Além disso, é neste contexto que se insere inclusive a moral do matrimónio e da família. O matrimónio está a ser, por assim dizer, cada vez mais marginalizado. Conhecemos o exemplo de alguns países, onde foi realizada uma modificação legislativa segundo a qual agora o matrimónio já não é definido como vínculo entre um homem e uma mulher, mas como um laço entre pessoas; naturalmente, com isto é aniquilada a ideia fundamental e, a partir das suas raízes, a sociedade torna-se algo totalmente diferente. A consciência de que a sexualidade, o eros e o matrimónio como a união entre um homem e uma mulher caminham juntos "Os dois serão uma só carne", afirma o Génesis é uma consciência que se atenua cada vez mais; cada género de vínculo parece absolutamente normal e tudo é apresentado como uma espécie de moralidade da não-discriminação e uma forma de liberdade devida ao homem. Assim, naturalmente, a indissolubilidade do matrimónio tornou-se uma ideia quase utópica que, precisamente também para muitas pessoas da vida pública, parece desmentida. Deste modo, inclusive a família dissolve-se progresssivamente.
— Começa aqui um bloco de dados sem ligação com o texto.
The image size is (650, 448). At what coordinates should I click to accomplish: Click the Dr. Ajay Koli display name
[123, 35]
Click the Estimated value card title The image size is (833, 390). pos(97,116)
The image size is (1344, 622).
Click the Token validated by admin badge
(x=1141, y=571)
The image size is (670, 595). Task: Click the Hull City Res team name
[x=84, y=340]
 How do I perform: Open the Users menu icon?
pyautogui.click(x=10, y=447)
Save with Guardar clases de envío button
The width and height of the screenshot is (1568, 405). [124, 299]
Sem dúvida, para o problema da impressionante diminuição da taxa de natalidade existem múltiplas explicações, mas nisto desempenha seguramente um papel determinante também o facto de que o ser humano deseja ter a vida para si mesmo, que ele confia pouco no futuro e que, precisamente, considera quase já irrrealizável a família como comunidade duradoura, em que assim podem crescer as futuras gerações.
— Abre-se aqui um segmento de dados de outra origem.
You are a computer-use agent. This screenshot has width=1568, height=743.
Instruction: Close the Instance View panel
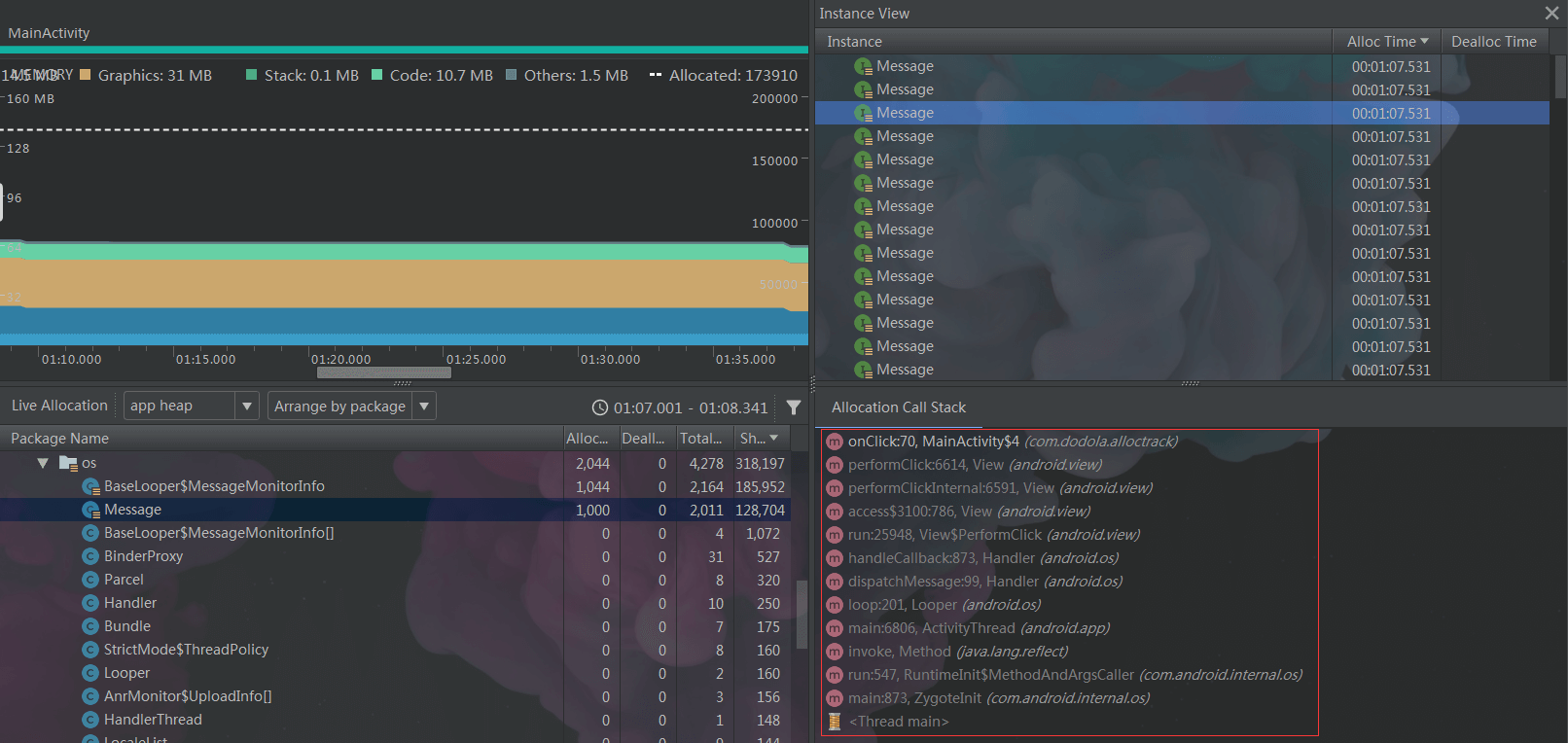click(x=1551, y=13)
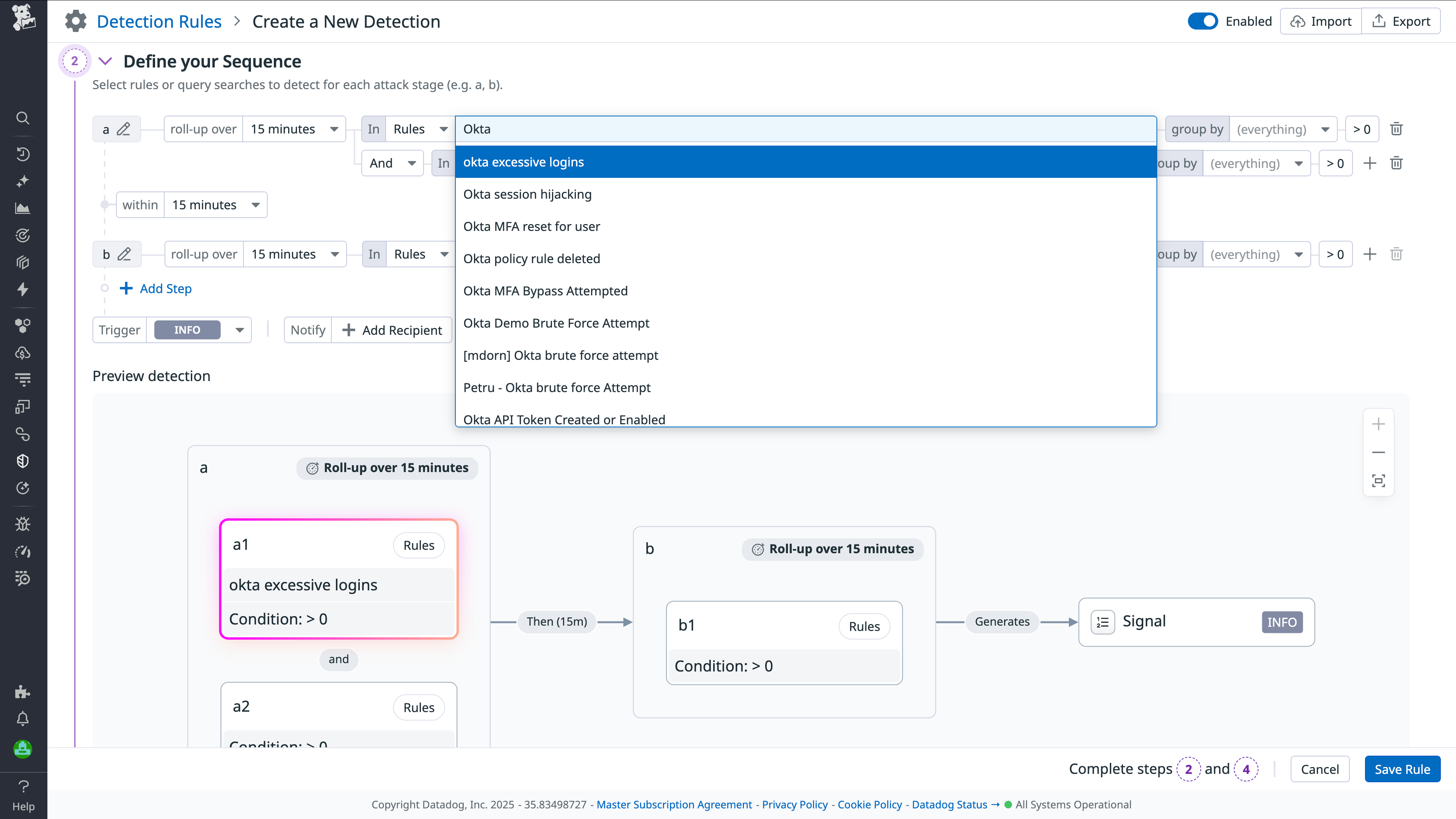The height and width of the screenshot is (819, 1456).
Task: Click the bug-shaped error tracking sidebar icon
Action: [x=23, y=523]
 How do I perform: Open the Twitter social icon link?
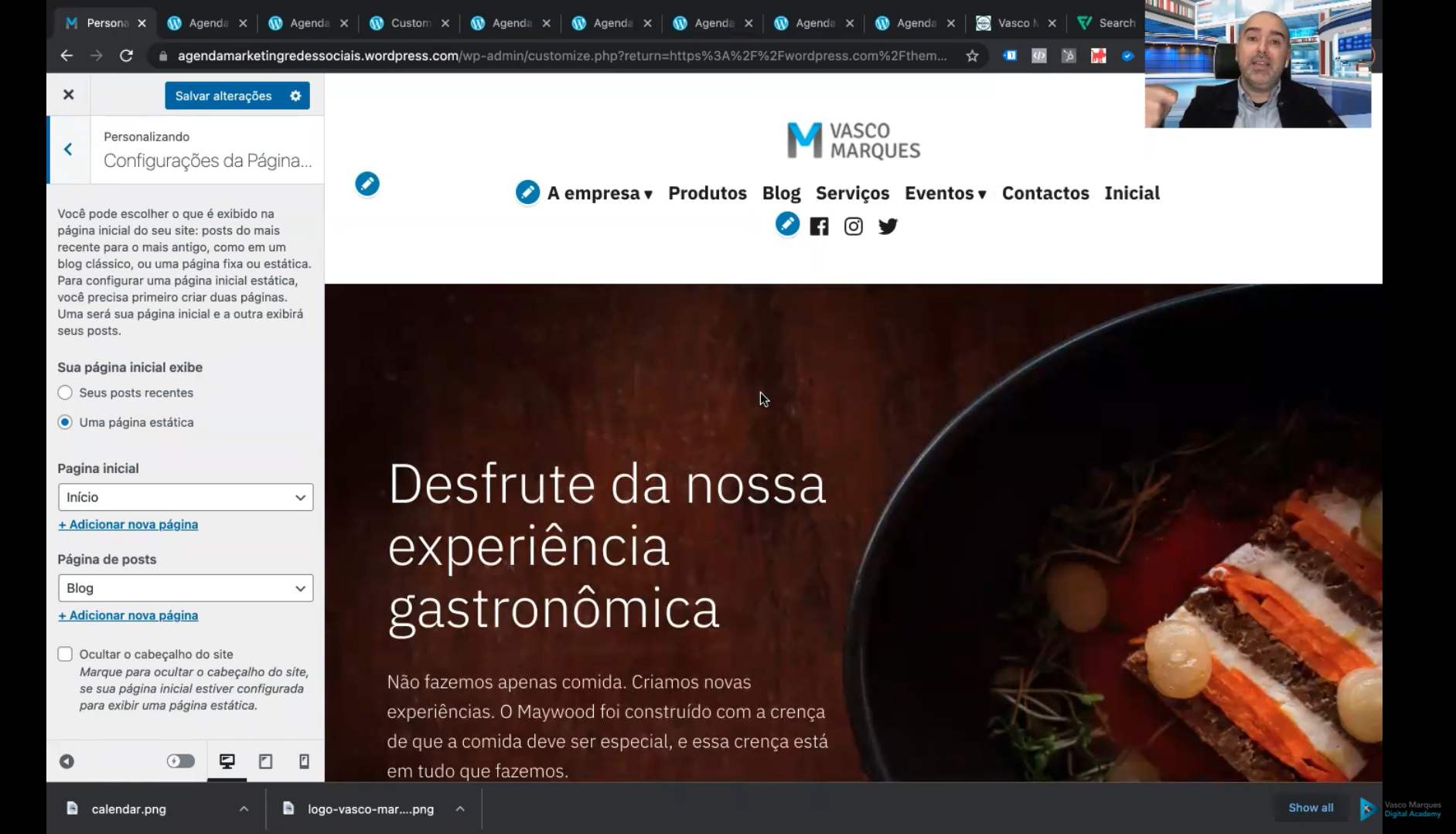888,226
Por conseguinte, neste âmbito o nosso anúncio embate-se com uma consciência contrária da sociedade, por assim dizer, com uma espécie de antimoralidade que se alicerça numa concepção da liberdade vista como faculdade de escolher autonomamente sem orientações predefinidas, como não-discriminação, portanto como aprovação de todos os tipos de possibilidade, colocando-se assim de forma autónoma como eticamente correcto. Mas a outra consciência não desapareceu.
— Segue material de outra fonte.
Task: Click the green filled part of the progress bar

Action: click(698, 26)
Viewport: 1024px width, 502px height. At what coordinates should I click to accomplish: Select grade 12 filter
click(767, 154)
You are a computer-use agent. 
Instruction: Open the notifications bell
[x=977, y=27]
Ela existe, e penso que nós devemos comprometer-nos para voltar a unir estas duas partes da moralidade e tornar evidente que elas devem estar inseparavelmente unidas entre si. Somente se se respeita a vida humana, desde a concepção até à morte, também a ética da paz é possível e credível; somente então a não-violência pode expressar-se em todas as direcções, só assim acolhemos verdadeiramente a criação e somente então é possível alcançar a justiça autêntica.

Penso que nisto temos uma grande tarefa à nossa frente: por um lado, fazer com que o cristianismo não pareça um simples moralismo, mas uma dádiva em que nos é concedido o amor que nos sustém e depois nos oferece a força necessária para sabermos "perder a nossa própria vida"; por outro, neste contexto de amor entregue, progredir também em vista de concretizações, pelas quais o fundamento nos é sempre oferecido pelo Decálogo que, juntamente com Cristo e com a Igreja, temos o dever de ler nesta época de modo progressivo e renovado.

Portanto, estes eram os temas que eu julgava que ainda devia e podia acrescentar. Estou-vos grato pela vossa indulgência e paciência. Esperemos que o Senhor ajude todos nós ao longo do nosso caminho!